Caption Pope Francis blessing engaged couple, Denis Nulty and Sinead Keoghan, in Saint Mary’s Pro-Cathedral, Dublin, during the 9th World Meeting of Families in August 2018, and other images show Bishop Denis Nulty blessing engaged couples in 2024 in the Church of Our Lady of Mount Carmel on Whitefriar Street, Dublin. (Catholic Communications Office archive)
- Photocall to include: 2024 Accord sacramental marriage data; new Amárach research on couples and housing; interviews with engaged couples, Bishop Denis Nulty, Bishop of Kildare & Leighlin and President of Accord CLG, Tony Shanahan, Director of Accord CLG, and Jim Adams, Marriage and Education Manager of Accord Dublin.
Ahead of the Feast of Saint Valentine you, or a representative, are invited to a photocall for the blessing of engaged couples by Bishop Nulty, at the shrine of the holy relics of Saint Valentine in Dublin city. Details:
Time and date Tomorrow, Wednesday 12 February 2025 at 2.00pm. Following this blessing, the celebration of Mass will occur at 3.00pm.
Venue Shrine of Saint Valentine, Our Lady of Mount Carmel Church, Whitefriar Street, in the Archdiocese of Dublin.
In attendance Bishop Denis Nulty, Tony Shanahan, Jim Adams and engaged couples: David Lovett and Louise O’Reilly, and Jimmy Moynihan and Margaret Gleeson. Both couples are from the Archdiocese of Dublin.
ENDS
- Photographs in Whitefriar Street Church of the blessing of engaged couples will be available to media from John McElroy on +353 (0) 87 241 6985 and johnmcelroyphotos@eircom.
net . - The blessing of the rings will be livestreamed on the Catholic Bishops’ Facebook page at 2.00pm. Following this blessing, the celebration of Mass will be livestreamed on the parish website at 3.00pm https://
whitefriarstreetchurch.com/ live-church-webcam/ - Archbishop Dermot Farrell is Archbishop of Dublin. Father James Eivers O.Carm is Prior, and Father Eánna O hÓbáin O.Carm is Parish Priest of Whitefriar Street Church.
- Accord was established in Belfast in 1962 and today its marriage preparation and couples counselling services are offered island-wide in more than 50 centres. Accord is managed from three corporate centres based in Maynooth, Dublin and Belfast. Accord’s Sacramental Marriage Preparation programme is grounded in the real life experience of couples today. It is purposeful, encouraging and fully oriented towards emphasising the good and beautiful aspects of married life. It is also very practical in providing couples with exercises, tools and resources to communicate more effectively with each other and to manage conflict constructively.

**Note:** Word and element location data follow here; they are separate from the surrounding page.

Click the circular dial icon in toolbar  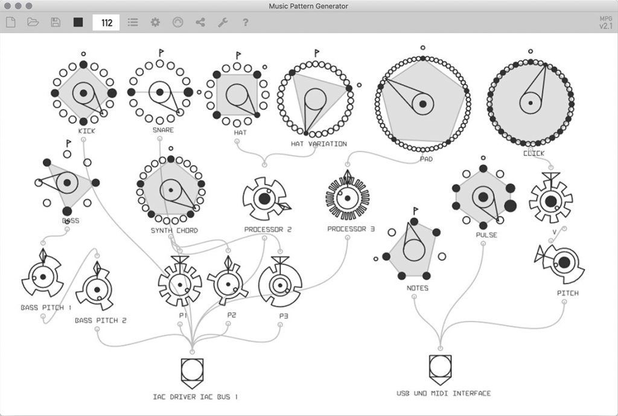click(179, 22)

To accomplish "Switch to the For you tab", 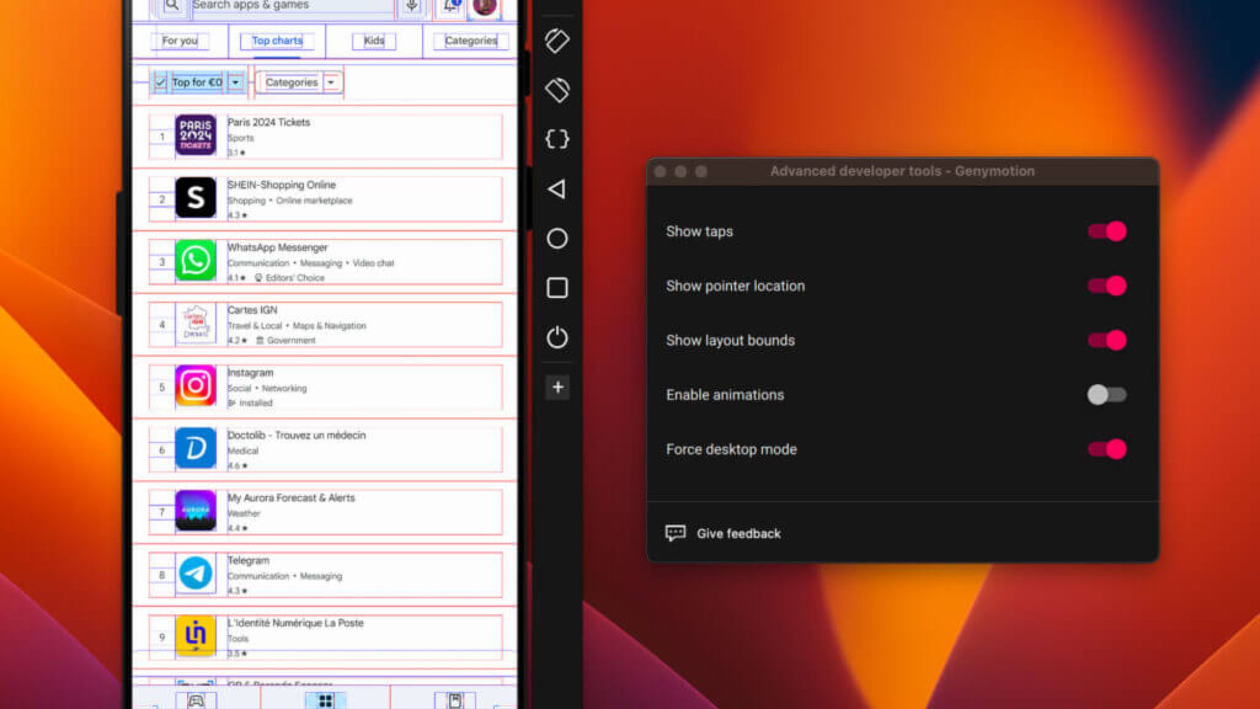I will pyautogui.click(x=179, y=41).
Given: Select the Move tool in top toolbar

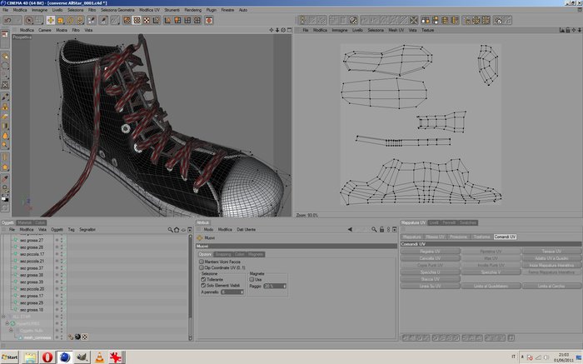Looking at the screenshot, I should point(51,19).
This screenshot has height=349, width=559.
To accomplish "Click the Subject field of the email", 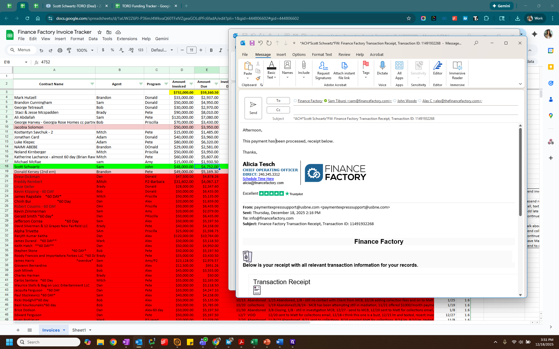I will [405, 119].
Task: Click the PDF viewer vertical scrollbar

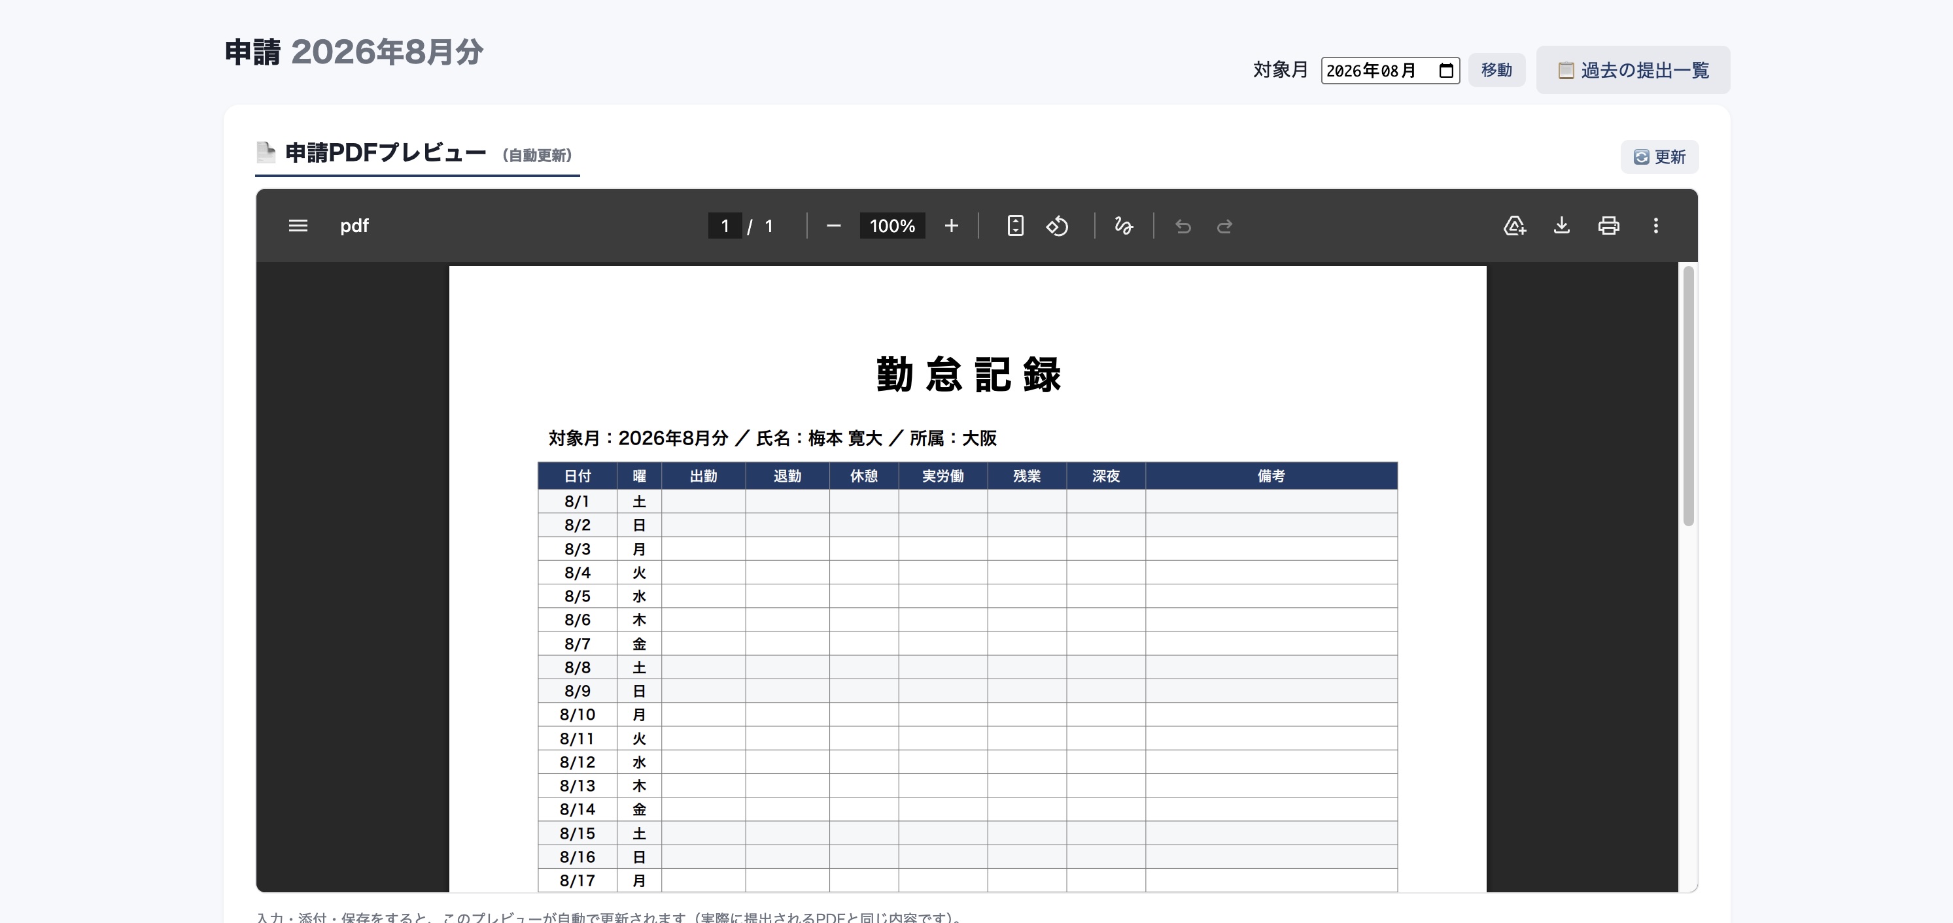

Feedback from couples indicates how informative and useful they have found the programme, how engaging, relaxed and enjoyable it has been and, most significantly, that the programme has prompted them to discuss topics about their relationship that they have previously not thought to discuss or avoided discussing.
- In Catholic teaching the exchange of marriage vows creates a covenant between the couple and it is the most absolute promise two people can make to each other. The couple’s Christian baptism is what enables them to bestow the Sacrament of Marriage on each other. The presence of a bishop, priest or deacon is necessary to have as an official witness on behalf of the Church, but it does not replace the couple’s role as ministers of the Sacrament. As Pope Francis stated in his 2016 Apostolic Exhortation on love in the family, Amoris Laetitia, The Joy of Love, “May we never lose heart because of our limitations, or ever stop seeking that fullness of love and communion which God holds out before us” (Chapter 9).
- The holy relics of Saint Valentine are contained in a reliquary within a dedicated shrine in Whitefriar Street Church. The church was founded by Father John Spratt (1796-1871) in 1825 on the site of the 13th century Carmelite Monastery, and was opened in 1826 when he became its first Prior. Father Pratt was renowned in Europe for his skill as a preacher. Following a visit to Rome in 1835, Pope Gregory XVI was so impressed that he gave Father Pratt a reliquary containing relics of Saint Valentine which he brought back to Dublin. Saint Valentine was a priest who performed marriage ceremonies in defiance of the Roman emperor Claudius II’s edict, and was martyred on 14 February in 269 or 270 AD.